• _YOUR GOAL_: Please name the three ways to define a clade listed in the dinosaur blog post below.

• _DOCUMENT SECTION_:

────────────────

Thursday, 18 April 2013

What is a dinosaur?

For my first blog post, I thought I'd address a pet peeve of mine. As anyone who knows me will be fully aware of, I have a passion (and some would say obsession) with dinosaurs. As a 23-year-old (at time of writing) some might think I would have grown out of such a childish pursuit and developed an interest in more "mature" hobbies like cars, sports, or girls. And whilst an interest in one of those three has materialised, dinosaurs will always be with me. But enough about me, let's start talking about about those "terrible lizards"! (or "fearfully great" - more on the etymology at a later date)

 Nothing gets on my nerves more than someone labelling any and all prehistoric reptiles (and sometimes amphibians and even fish) as dinosaurs. There is a certain geological and map shop (or was - it's now closed down) that I pass quite regularly, that for a long time had a sign in the window that read: "For Sale: Dinosaur Teeth (Mosasaur) 100 Million Years Old". Now, average Joe Bloggs reading this is probably thinking: "What's so wrong with that?". The problem is, mosasaurs were NOT dinosaurs. And this blog post is going to attempt to show that by demonstrating what is a dinosaur and why.

 Before I get to the crux of this discussion, I feel obliged to give you a crash-course in cladistics. Cladistics is the science of classification that groups organisms together based on the degree of "relatedness" (this is slightly different to taxonomy - more on that some other time). Anyway, there are three ways to define a clade (group). Node-based, stem-based and apomorphy-based.



Node-based definitions are along the lines of : A + B, their most recent common ancestor and all of its descendants. For example Dinosauria can be defined as "Passer (sparrow) + Triceratops, their most recent common ancestor and all of its descendants". So basically, a dinosaur is any organism that branched off the line leading to Triceratops after the branch that ultimately leads to Passer. Naturally, node-based definitions are less reliable because it relies on being quite confident about which groups are the most "primitive" and which are the most "advanced".

────────────────

• _SUPPLIED RECORDS_:

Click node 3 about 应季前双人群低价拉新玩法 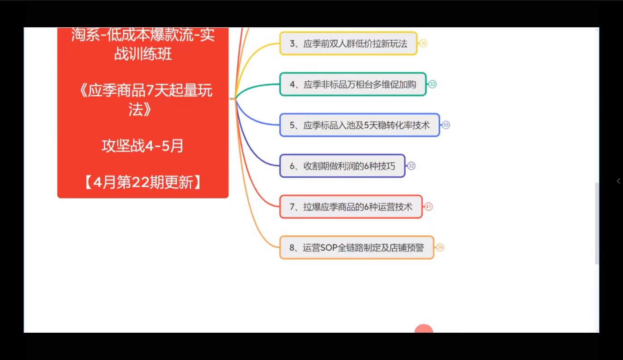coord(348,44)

────────────────

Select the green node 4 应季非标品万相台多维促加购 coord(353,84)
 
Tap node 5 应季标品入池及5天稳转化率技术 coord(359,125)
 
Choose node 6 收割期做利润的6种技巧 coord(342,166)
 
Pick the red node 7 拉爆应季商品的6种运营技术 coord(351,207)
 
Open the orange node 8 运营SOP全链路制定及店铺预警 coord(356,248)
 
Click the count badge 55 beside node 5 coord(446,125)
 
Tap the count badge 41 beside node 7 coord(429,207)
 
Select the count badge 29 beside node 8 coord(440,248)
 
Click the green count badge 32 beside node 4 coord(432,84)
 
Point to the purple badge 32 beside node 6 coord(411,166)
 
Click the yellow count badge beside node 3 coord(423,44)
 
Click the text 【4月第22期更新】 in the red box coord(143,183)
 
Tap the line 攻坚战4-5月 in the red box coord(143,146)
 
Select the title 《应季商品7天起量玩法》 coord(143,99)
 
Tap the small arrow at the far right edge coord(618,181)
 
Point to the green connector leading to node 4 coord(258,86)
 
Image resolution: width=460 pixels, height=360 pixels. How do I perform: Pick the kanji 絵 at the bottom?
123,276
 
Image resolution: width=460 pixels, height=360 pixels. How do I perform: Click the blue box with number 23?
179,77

────────────────

• _SOLUTION FOR THIS TASK_: Node-based, stem-based and apomorphy-based.